JULIAN SCHNABEL. A private portrait
- carlottaceccarini9
- Jul 21, 2022
- 4 min read
"I am a painter. I made films to tell stories, there is a part of my head that wants to tell stories, paintings are more hermetic, they don't need to be explained. I want to paint things that surprise me or that I haven't seen yet."
(Julian Schnabel)

Julian Schnabel, born in 1951, is an American painter of Jewish origin, also known as a film director. He directed Basquiat (1996) and the more recent Van Gogh, On the Threshold of Eternity (2018). Schnabel was also the director of other films including Before It's Night and The Diving Bell and the Butterfly, which earned him an Oscar nomination for Best Director. Cinema is for Schnabel a form of expression that is very congenial to him, a form to express often the most tragic, almost extreme aspects of life.

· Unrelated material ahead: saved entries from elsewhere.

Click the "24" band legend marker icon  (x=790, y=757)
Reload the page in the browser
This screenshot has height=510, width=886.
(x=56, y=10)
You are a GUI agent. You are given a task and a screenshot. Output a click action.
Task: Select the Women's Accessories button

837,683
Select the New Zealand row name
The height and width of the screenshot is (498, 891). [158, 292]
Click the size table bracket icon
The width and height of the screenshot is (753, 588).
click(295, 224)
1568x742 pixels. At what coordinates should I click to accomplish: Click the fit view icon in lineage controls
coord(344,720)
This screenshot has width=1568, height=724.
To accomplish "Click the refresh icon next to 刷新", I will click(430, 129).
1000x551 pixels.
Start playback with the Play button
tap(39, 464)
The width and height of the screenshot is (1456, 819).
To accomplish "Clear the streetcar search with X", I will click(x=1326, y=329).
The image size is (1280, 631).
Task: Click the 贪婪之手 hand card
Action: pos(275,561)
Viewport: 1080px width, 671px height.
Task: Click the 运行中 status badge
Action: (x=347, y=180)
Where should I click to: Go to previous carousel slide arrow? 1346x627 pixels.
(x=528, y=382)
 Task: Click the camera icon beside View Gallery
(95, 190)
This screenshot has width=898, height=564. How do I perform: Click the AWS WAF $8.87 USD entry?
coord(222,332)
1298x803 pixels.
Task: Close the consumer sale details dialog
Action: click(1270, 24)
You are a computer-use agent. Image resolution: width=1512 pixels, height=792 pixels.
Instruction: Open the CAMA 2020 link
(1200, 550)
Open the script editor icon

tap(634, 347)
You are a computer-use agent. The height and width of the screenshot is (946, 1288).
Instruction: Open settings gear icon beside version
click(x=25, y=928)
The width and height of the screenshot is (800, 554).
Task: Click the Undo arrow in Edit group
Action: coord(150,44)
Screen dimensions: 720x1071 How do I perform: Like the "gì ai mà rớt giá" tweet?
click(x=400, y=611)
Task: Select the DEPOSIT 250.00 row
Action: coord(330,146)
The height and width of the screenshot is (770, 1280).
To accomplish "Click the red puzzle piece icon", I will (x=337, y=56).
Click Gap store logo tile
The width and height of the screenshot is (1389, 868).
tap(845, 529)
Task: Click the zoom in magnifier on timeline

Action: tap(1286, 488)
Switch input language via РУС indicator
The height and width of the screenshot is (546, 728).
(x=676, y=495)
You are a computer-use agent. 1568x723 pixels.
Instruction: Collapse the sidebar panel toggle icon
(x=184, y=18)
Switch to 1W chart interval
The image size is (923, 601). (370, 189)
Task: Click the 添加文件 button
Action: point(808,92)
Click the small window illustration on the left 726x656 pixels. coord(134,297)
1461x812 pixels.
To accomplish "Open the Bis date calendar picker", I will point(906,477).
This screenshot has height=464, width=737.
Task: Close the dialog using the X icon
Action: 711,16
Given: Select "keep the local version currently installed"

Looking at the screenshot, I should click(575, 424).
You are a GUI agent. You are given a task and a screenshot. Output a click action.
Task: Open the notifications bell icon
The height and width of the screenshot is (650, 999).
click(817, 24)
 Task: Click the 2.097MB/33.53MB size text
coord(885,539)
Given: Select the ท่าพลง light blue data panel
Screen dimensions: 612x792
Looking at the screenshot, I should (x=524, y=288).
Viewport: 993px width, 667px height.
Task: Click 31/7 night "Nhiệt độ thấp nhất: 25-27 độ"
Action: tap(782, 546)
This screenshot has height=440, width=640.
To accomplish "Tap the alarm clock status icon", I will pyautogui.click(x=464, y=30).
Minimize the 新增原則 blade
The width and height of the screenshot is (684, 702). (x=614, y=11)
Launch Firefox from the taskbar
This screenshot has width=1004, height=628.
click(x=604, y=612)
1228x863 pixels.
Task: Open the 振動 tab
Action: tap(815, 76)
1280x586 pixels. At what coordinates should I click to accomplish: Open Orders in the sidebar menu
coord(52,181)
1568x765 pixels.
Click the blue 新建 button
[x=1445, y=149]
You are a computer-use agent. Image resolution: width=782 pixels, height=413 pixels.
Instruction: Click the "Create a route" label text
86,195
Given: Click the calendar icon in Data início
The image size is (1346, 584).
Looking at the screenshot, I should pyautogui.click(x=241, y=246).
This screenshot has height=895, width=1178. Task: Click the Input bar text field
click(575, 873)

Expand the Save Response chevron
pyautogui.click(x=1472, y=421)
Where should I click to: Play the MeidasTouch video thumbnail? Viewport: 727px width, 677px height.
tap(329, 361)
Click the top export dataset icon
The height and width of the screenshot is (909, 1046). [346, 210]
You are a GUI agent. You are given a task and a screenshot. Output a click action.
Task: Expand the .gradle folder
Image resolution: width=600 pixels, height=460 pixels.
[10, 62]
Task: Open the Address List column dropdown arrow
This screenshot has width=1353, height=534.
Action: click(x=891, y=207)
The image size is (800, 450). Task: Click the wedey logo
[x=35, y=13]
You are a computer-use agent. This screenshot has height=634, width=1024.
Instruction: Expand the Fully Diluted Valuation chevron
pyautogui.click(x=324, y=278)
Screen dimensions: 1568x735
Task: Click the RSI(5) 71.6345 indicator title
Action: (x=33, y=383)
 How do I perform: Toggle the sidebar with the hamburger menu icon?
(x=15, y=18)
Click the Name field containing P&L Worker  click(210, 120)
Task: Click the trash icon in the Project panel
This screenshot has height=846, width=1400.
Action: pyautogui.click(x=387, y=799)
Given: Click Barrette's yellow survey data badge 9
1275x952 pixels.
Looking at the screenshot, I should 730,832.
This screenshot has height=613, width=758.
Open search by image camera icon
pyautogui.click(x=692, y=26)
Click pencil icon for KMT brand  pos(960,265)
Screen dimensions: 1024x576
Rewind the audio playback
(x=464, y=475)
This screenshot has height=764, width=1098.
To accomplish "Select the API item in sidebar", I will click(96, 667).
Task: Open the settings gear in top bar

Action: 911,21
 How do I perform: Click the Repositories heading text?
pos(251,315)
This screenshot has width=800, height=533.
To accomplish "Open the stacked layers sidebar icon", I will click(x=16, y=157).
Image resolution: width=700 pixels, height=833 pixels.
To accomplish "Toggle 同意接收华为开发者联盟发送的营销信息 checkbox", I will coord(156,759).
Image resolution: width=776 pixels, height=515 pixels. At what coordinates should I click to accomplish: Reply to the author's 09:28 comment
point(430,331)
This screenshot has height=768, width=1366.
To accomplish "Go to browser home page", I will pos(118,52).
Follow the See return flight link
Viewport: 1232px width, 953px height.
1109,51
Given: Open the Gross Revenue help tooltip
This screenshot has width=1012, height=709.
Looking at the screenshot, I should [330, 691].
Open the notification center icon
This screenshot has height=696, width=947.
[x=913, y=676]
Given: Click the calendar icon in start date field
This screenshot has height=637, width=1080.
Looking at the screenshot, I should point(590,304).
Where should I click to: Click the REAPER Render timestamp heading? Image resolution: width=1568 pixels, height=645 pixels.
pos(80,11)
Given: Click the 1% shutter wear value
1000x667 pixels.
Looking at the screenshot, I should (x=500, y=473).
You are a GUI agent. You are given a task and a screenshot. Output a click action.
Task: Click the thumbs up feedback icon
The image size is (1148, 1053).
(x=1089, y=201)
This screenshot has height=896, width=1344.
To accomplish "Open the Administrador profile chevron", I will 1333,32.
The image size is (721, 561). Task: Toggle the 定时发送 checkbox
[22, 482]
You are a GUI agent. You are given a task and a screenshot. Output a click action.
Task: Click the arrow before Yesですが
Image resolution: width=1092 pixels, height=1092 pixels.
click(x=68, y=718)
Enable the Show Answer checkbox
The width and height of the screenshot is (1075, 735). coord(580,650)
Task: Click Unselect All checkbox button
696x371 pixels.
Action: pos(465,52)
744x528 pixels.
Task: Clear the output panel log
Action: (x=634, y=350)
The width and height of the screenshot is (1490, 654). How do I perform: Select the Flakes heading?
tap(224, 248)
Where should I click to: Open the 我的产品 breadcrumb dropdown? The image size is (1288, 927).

He did not grow up surrounded by any form of beauty. He lived in one of those plastic houses. Until the age of 18, he lived circumscribed within very confined spaces. His sense of proportion, his love of huge paintings, immense buildings, his overflowing vision of things and his energy derived exclusively from him. (Stella Schnabel, Julian's daughter)
During his training, he attended a study course at the prestigious Whitney Museum, gaining access to it after sending the famous institution two slices of bread in an envelope with some slides in between, symbolising his particular sense of humour. Thus began his journey into the art world and soon became one of the most celebrated painters on the New York scene, an artist who changed the artistic climate by making painting more acceptable at a time dominated by conceptual art and sculpture. He began frequenting Max's Kansas City, a club where many intellectuals gathered. It was here that he came into contact with, among others, Mary Boone, who was immediately infatuated with Schnabel's art. In the early 1980s, she staged her first exhibition in the gallery of Boone and Leo Castelli. This was the first time an artist exhibited in two galleries at the same time. This was the beginning of a series of successes that would consecrate him in the history of contemporary art, landing him in museums of the calibre of MoMA and the Metropolitan in New York, the Guggenheim in Bilbao and the Centre Pompidou in Paris. He soon became a leading exponent of neo-expressionism.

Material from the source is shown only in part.